Jornal GGN - Em um dos trechos do inquérito contra o ex-presidente Lula e dona Marisa, o delegado da Polícia Federal sustenta ato de falsidade ideológica por informarem que a cota-parte que o casal detinha no edifício Mar Catábrico, quando ainda era de responsabilidade da Bancoop, era a unidade 141 e não a 174-A, apontada pelos investigadores.
 
 
A confusão se dá porque a Bancoop era a responsável pela construção do edifício. Á época, o ex-presidente Lula e dona Marisa eram cooperados e pagavam as chamadas "cotas-parte", que asseguravam a compra de um dos apartamentos do condomínio.

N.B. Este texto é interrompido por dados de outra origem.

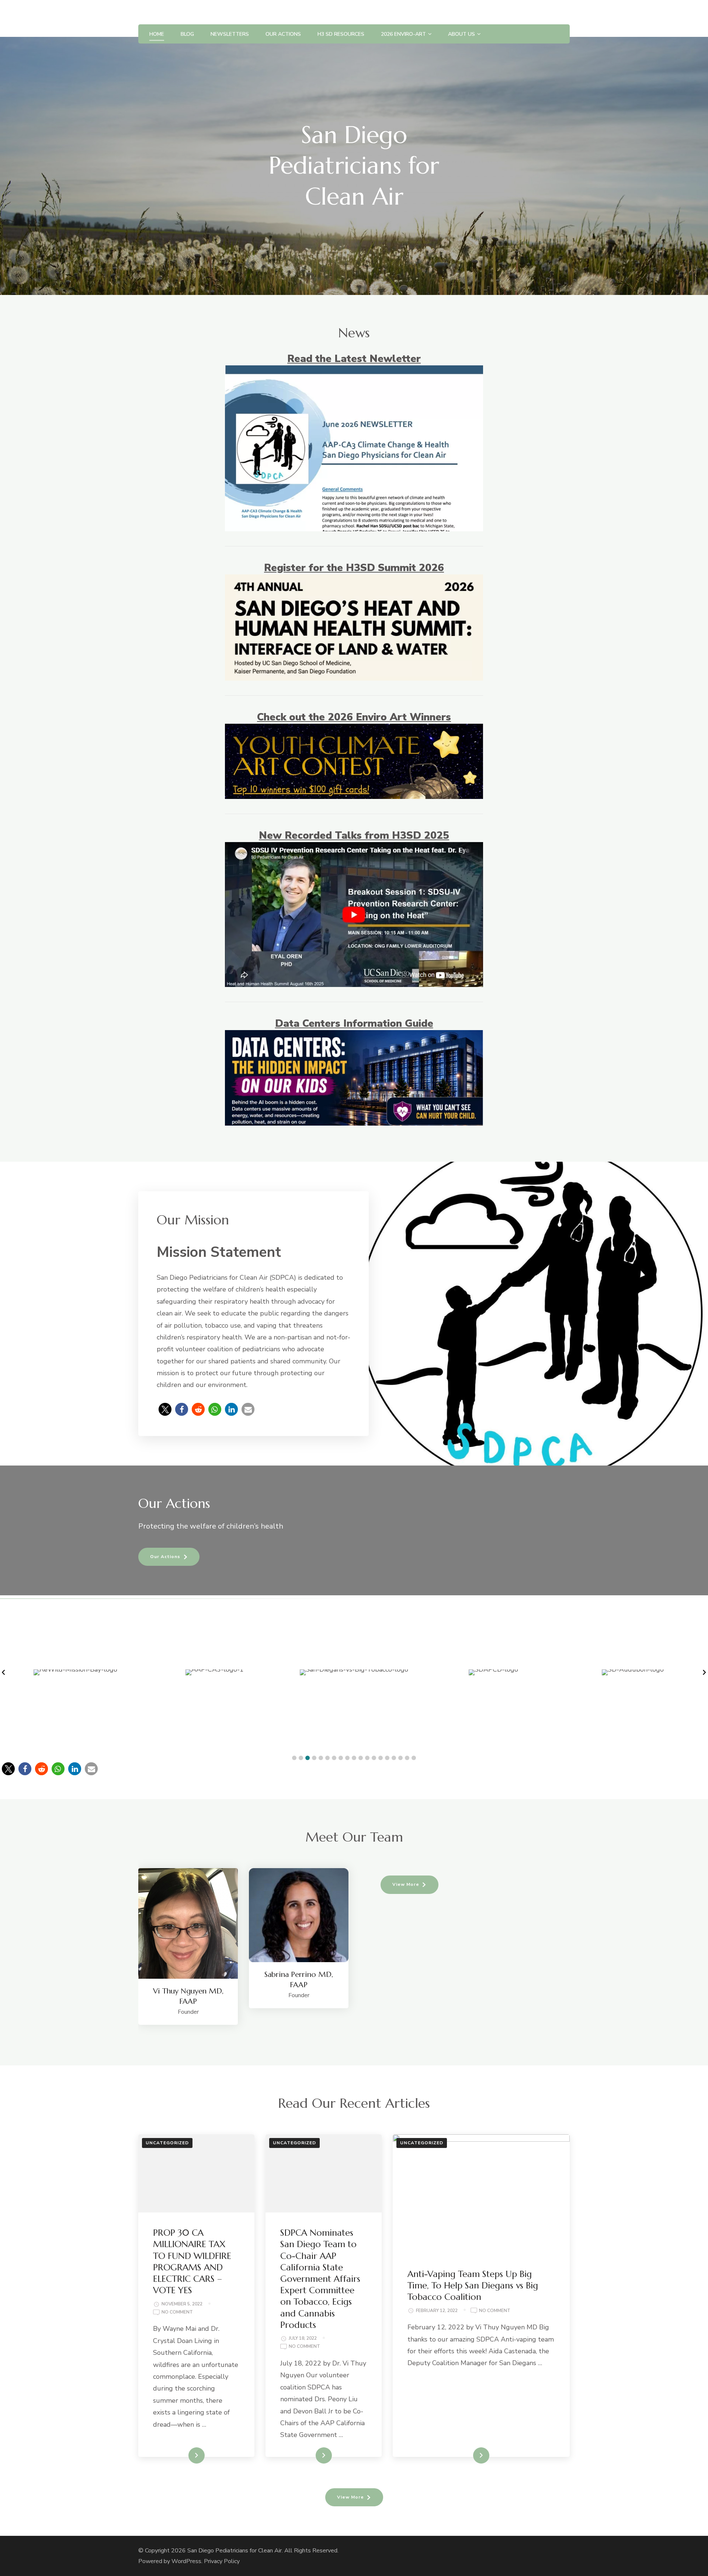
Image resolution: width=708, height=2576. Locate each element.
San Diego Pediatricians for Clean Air (234, 2551)
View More (405, 1884)
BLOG (187, 34)
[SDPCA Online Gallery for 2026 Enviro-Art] (354, 730)
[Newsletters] (354, 372)
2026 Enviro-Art (403, 34)
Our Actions (283, 34)
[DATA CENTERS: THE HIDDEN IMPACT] (354, 1037)
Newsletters (230, 34)
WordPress (186, 2561)
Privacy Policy (222, 2561)
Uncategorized (167, 2143)
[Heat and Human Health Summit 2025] (354, 849)
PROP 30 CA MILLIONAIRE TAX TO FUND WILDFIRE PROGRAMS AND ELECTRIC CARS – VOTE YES (192, 2261)
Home (156, 34)
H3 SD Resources (340, 34)
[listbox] (354, 1946)
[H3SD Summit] (354, 581)
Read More (185, 2455)
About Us (461, 34)
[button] (165, 1409)
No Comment (177, 2312)
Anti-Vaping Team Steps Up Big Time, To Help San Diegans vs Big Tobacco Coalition (472, 2285)
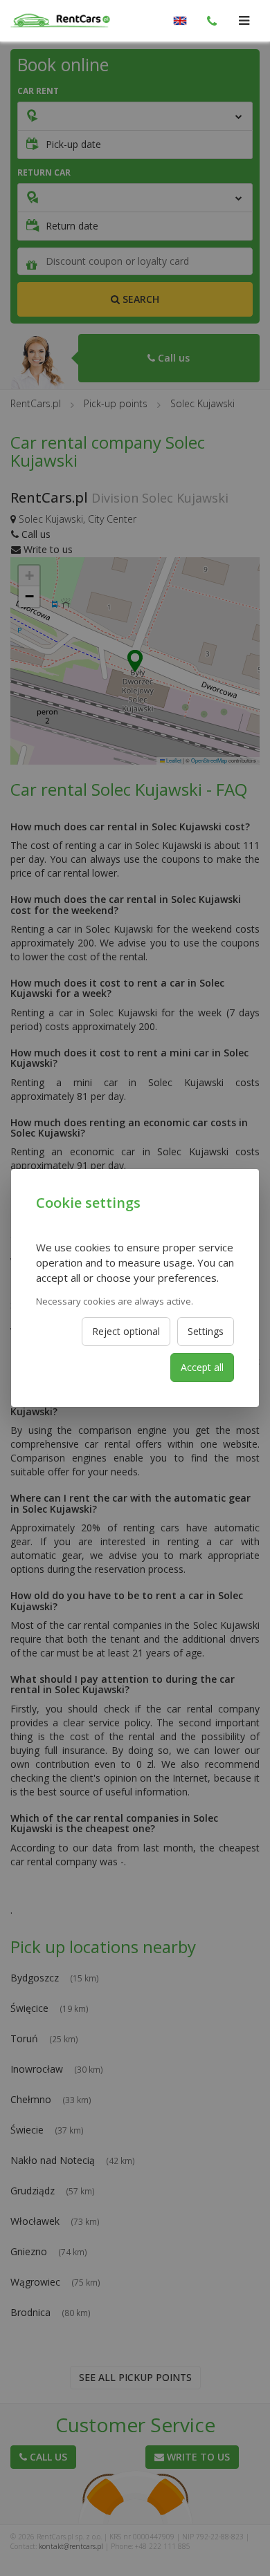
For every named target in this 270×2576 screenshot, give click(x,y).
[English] (180, 20)
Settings (206, 1331)
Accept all (202, 1367)
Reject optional (126, 1331)
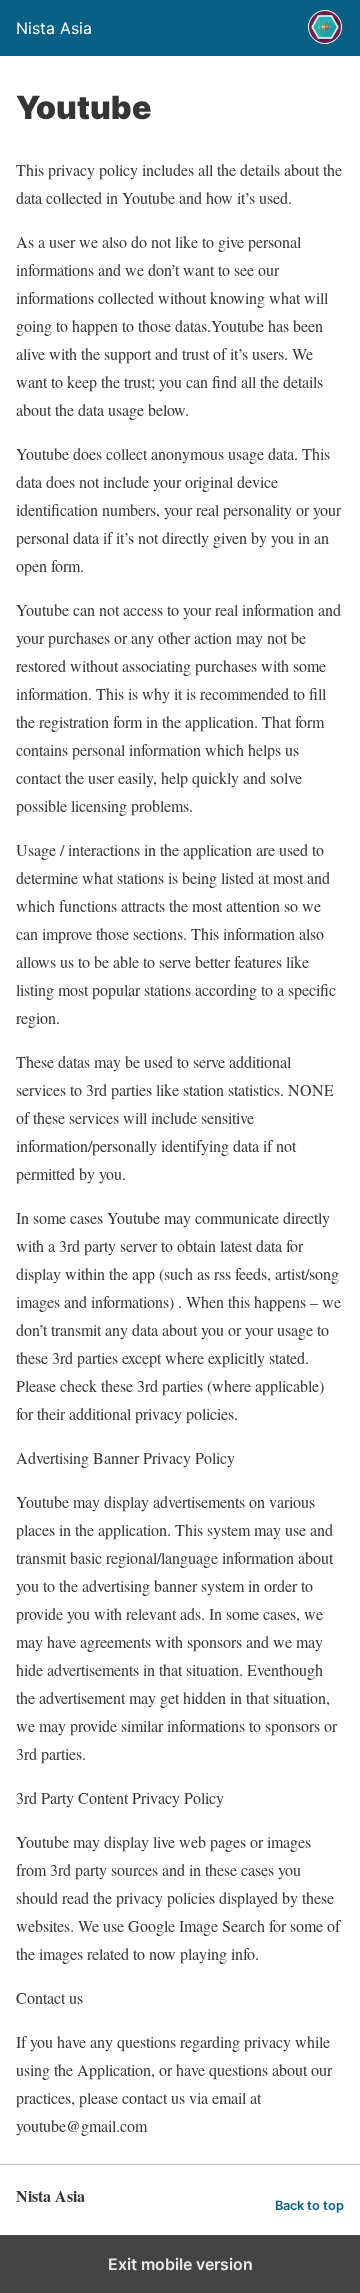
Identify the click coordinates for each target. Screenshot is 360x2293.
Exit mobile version (180, 2264)
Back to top (309, 2205)
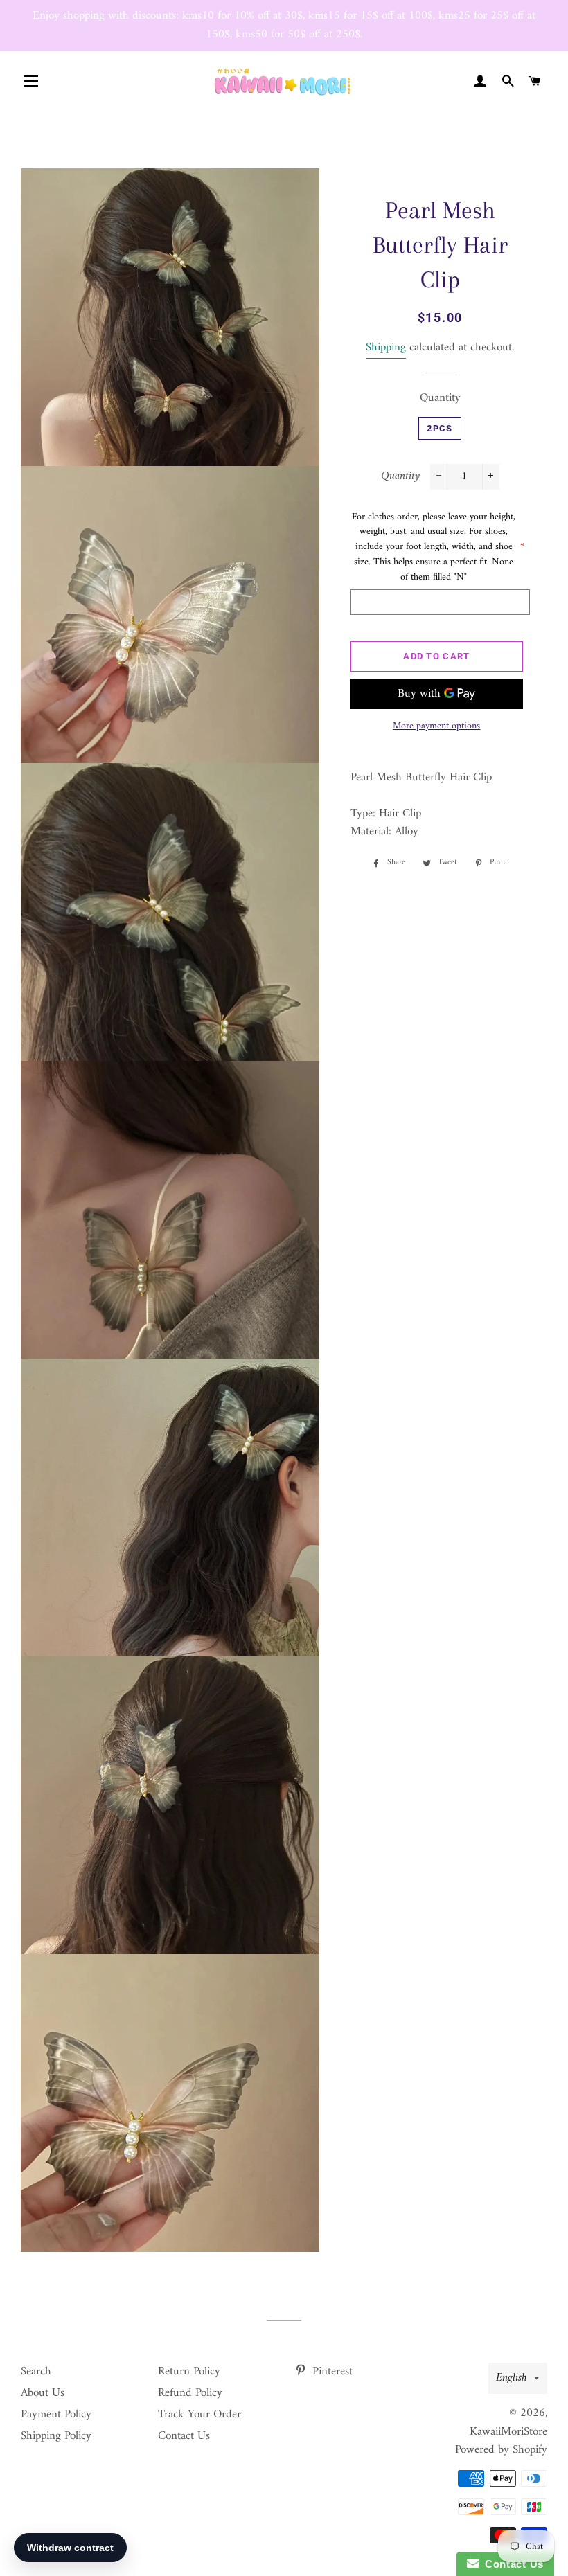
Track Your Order (199, 2414)
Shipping (386, 347)
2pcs (439, 428)
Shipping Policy (56, 2436)
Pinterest (331, 2371)
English (511, 2378)
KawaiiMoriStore (508, 2432)
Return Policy (189, 2371)
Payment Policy (56, 2414)
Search (36, 2371)
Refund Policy (190, 2393)
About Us (42, 2393)
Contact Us (184, 2436)
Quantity (440, 398)
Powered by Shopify (501, 2450)
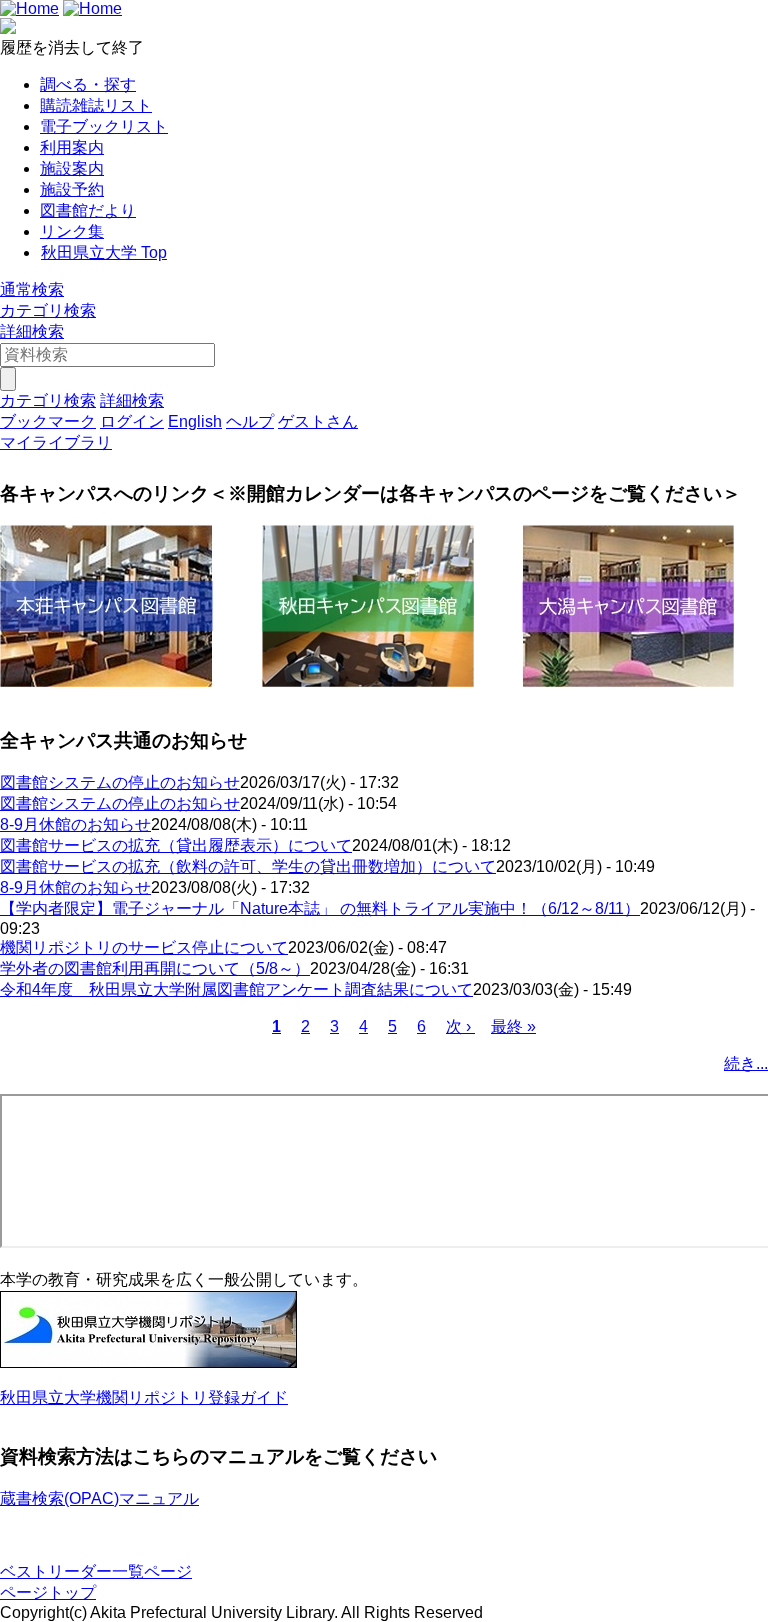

Naquele momento, o imóvel do edifício Mar Catábrico destinado a eles era o apartamento 141.
 
A Bancoop faliu e a empreiteira OAS assumiu a continuidade das obras, modificando inclusive o nome do edifício, que passou a se chamar Solaris. Naquele momento, Lula e Marisa deveriam decidir se desistiriam ou não da compra do imóvel, mas simplesmente não se manifestaram. Apesar de não seguir pagando as cotas-partes, supostamente continuaram com o direito de adquirir uma unidade do condomínio no Guarujá, por já terem investido R$ 179 mil em cotas-parte. 
 
"Quando o empreendimento Mar Cantábrico foi incorporado pela OAS e passou a se chamar Solaris, os pagamentos foram suspensos, porque Marisa Letícia deixou de receber boletos da Bancoop e não aderiu ao contrato com a nova incorporadora", explicou o Instituto Lula ainda em janeiro deste ano.
 
Por este motivo, perderam a unidade 141, vendida a outro comprador. Ainda em dúvida se adquiriam ou não o apartamento, a OAS, então, decidiu oferecer ao casal um triplex, que foi a união dos apartamentos 164-A e 174-A, inicialmente fora da planta da Bancoop, mas modificada pela empreiteira quando adquiriu a sequência da construção.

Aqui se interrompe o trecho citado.